The Claims Process for a No-Contact Motorcycle Accident

Although most claims process starts with a simple phone call to an insurance provider, filing a claim and challenging a denial of the claim can be an incredibly complicated and costly process.

Steps to Take After a No-Contact Motorcycle Accident

When involved in a motorcycle accident, it is best to remain calm and seek medical attention immediately. A motorcyclist that has been in an accident may not be healthy or conscious enough to understand what has occurred, so they should quickly contact emergency services or call for help, if possible.

Once any injuries have been addressed, the motorcyclist should make every effort to obtain any documentation resulting from the accident. This should include a police report, medical summaries and bills, photos of the accident, names or details of eyewitnesses, information on health care providers, and any video surveillance or dash-camera footage of the accident. By collecting this information as quickly as possible, the motorcycle operator can ensure that they obtain ample evidence of the accident to defend against any potential legal challenges later in the process.

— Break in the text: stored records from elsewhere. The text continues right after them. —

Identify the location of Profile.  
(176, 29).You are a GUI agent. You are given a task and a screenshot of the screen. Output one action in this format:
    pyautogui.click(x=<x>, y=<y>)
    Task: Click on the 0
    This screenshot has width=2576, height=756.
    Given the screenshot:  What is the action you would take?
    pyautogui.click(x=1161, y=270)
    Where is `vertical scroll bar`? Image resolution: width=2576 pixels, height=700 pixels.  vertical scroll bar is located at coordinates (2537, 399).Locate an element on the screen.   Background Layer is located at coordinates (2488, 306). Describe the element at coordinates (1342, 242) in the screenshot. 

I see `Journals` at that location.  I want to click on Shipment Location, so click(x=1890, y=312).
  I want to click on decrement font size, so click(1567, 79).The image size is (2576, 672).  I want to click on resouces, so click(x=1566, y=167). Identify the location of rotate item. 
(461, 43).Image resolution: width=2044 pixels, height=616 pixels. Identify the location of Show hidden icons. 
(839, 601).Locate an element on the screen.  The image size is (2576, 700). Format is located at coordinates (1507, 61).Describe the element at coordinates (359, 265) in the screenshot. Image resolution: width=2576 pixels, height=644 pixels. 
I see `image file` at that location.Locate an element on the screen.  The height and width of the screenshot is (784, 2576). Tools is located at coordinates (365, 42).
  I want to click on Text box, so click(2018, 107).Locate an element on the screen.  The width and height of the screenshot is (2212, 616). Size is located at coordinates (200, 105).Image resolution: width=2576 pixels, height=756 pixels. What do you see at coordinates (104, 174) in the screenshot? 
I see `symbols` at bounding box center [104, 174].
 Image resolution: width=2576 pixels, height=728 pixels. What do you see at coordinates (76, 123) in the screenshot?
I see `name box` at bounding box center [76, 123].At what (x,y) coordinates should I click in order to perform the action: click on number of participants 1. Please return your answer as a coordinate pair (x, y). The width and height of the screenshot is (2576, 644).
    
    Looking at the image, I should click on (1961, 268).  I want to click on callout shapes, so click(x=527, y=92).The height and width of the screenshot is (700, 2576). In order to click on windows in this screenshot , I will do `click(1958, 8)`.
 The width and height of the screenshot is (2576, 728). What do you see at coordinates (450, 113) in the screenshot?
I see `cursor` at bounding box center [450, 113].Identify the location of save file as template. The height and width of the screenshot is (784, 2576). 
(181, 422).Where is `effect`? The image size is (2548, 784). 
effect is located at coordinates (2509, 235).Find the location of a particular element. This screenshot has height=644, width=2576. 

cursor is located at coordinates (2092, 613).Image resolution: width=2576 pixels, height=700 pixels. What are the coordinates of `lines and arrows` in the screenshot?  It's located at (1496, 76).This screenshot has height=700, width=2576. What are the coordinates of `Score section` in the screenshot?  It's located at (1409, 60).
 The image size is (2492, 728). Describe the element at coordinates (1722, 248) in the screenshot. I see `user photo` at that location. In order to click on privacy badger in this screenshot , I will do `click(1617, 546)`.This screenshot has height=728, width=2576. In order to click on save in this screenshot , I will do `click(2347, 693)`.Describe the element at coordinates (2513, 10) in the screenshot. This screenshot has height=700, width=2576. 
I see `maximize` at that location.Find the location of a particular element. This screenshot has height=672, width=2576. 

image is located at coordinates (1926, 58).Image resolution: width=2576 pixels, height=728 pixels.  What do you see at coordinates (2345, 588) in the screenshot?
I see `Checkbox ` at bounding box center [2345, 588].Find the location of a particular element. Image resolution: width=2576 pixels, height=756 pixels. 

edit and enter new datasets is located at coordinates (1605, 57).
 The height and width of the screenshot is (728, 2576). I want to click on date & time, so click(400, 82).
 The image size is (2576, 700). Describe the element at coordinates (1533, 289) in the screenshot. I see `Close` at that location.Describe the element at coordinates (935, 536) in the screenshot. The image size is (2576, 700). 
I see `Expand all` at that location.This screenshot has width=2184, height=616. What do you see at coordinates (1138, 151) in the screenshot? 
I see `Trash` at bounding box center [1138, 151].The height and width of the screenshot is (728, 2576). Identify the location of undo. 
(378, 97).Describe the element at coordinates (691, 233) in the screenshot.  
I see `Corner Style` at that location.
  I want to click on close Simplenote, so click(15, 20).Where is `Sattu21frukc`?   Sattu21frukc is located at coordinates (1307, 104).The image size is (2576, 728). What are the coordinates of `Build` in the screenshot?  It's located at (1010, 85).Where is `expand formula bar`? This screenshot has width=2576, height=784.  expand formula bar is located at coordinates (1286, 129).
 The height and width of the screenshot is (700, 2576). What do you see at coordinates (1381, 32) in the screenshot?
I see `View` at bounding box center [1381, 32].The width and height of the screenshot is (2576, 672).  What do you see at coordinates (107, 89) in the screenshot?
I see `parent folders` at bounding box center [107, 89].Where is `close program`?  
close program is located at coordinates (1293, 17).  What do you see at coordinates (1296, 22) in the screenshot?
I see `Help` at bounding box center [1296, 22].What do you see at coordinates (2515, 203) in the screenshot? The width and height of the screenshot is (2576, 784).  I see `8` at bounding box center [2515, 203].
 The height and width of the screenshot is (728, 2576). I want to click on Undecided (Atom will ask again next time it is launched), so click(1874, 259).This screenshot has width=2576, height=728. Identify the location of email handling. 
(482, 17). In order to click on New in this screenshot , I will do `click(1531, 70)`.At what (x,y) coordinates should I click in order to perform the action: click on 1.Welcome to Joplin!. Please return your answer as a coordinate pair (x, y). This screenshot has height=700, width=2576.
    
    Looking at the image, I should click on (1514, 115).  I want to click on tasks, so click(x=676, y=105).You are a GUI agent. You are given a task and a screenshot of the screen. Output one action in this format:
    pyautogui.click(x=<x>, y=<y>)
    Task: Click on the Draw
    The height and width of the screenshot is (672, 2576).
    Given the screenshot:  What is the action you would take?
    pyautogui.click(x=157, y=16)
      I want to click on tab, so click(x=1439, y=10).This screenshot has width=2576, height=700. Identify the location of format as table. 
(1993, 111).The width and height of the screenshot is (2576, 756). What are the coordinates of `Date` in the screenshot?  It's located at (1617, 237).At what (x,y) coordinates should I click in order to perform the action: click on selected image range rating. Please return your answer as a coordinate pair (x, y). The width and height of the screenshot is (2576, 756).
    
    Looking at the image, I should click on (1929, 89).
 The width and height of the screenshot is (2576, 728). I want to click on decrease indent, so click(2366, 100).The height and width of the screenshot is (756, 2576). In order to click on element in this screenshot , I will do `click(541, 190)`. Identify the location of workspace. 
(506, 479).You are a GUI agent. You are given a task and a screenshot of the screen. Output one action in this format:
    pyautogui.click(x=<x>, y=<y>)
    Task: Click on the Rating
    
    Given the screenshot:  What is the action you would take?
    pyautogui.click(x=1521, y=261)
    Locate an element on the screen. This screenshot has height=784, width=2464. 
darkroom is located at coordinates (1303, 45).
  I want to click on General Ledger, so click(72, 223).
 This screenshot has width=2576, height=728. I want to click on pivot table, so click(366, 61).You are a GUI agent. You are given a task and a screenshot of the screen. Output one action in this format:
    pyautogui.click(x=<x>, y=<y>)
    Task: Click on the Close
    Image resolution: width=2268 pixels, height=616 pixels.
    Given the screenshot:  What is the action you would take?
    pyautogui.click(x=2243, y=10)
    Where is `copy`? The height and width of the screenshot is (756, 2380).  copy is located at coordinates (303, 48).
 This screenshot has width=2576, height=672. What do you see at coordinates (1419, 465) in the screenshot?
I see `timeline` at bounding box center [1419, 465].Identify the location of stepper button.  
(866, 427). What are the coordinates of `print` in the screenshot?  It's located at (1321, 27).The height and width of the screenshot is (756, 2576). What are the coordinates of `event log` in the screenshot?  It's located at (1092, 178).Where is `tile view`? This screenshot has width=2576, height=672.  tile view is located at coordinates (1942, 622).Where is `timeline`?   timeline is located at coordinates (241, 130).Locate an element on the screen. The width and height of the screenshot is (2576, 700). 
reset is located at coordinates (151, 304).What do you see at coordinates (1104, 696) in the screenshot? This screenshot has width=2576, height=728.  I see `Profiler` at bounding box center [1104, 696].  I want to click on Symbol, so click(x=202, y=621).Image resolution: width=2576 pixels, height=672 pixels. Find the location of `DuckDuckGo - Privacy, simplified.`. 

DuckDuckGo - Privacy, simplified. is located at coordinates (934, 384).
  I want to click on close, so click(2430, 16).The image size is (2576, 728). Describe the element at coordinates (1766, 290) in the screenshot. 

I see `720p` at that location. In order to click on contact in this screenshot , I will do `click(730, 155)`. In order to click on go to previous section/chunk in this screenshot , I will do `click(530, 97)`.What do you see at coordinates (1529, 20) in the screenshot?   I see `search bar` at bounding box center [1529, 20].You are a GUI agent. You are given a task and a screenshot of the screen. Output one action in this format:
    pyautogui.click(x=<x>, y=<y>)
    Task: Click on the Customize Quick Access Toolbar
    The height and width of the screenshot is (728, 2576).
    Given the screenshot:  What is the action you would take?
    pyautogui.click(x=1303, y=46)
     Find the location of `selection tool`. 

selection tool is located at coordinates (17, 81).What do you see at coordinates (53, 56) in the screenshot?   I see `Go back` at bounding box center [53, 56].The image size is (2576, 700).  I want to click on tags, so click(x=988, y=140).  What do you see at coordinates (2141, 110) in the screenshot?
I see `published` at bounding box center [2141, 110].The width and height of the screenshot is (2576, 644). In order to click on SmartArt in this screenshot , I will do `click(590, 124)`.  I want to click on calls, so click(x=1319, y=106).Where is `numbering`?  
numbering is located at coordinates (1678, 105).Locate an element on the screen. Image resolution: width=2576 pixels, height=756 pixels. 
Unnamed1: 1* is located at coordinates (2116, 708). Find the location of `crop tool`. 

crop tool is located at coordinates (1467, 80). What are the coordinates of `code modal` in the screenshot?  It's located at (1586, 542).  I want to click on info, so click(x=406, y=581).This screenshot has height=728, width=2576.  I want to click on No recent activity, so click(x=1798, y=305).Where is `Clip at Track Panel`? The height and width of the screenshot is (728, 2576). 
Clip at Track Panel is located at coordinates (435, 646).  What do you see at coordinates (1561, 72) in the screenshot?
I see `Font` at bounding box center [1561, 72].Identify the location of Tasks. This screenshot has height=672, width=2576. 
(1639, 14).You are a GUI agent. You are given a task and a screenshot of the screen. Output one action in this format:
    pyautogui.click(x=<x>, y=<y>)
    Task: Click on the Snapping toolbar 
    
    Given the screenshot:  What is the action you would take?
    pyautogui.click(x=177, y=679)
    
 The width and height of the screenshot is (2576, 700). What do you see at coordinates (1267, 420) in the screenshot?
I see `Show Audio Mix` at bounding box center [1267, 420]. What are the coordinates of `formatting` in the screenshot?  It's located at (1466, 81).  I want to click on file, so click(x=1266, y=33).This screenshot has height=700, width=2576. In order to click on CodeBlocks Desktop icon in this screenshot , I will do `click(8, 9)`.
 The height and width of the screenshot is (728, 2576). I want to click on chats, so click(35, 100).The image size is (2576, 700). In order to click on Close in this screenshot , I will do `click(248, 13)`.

Proving Negligence  for a No-Contact Motorcycle Accident Louisiana

Every state, including Louisiana, has codified the legal standard to prove negligence in a court of law. Because most accidents are caused by simple negligence, it is best to understand the essential factors of a negligence claim. To prove negligence, a motorcyclist involved in a no-contact accident must show the following:

  1. The defendant driver owed the motorcyclist a duty of care (the duty of a reasonably prudent motorcycle driver).
  2. The defendant driver breached their prescribed duty of care in the operation of their motor vehicle.
  3. The defendant driver’s actions were the actual cause of the accident.
  4. The defendant driver’s actions were the proximate cause of the accident, which means the defendant driver’s actions played a substantial factor in the motorcyclist’s accident and resulting injuries.
  5. The motorcyclist experienced monetary damages from the accident, including medical bills for treatment and prolonged care, loss of income, loss of future earning potential, loss of consortium (the ability to interact with loved ones or intimate partners), property damage, mental distress, and pain and suffering.

What to Expect When Filing a Claim

Because Louisiana legally requires all motor vehicle owners to have insurance, a motorcyclist involved in an accident should immediately contact their insurance company to file a claim. Even if the motorcyclist was unable to obtain the name, contact information, and insurance policy information of the driver that caused the accident, the motorcyclist should always contact their insurance company.

Once a claim has been filed, the insurance company will investigate the accident. During the investigation, the motorcyclist should provide all documentation they were able to collect after the accident to describe the detail of the damage and injuries. Suppose the insurance company accepts the claim, depending on the policy. In that case, the insurance provider will cover the cost of property damage to the bike and related medical costs from injuries sustained in the accident.

However, if the insurance company denies the claim, the motorcyclist should immediately contact an attorney for assistance. Insurance companies will find any number of reasons to deny costly property damage and medical claims, especially for a risky activity like riding a motorcycle. Issues like neglecting to wear a helmet or misstating facts of the incident can result in a reduction of coverage or a general denial of the claim, which is why obtaining legal counsel can prevent legal and financial strain from a claim denial.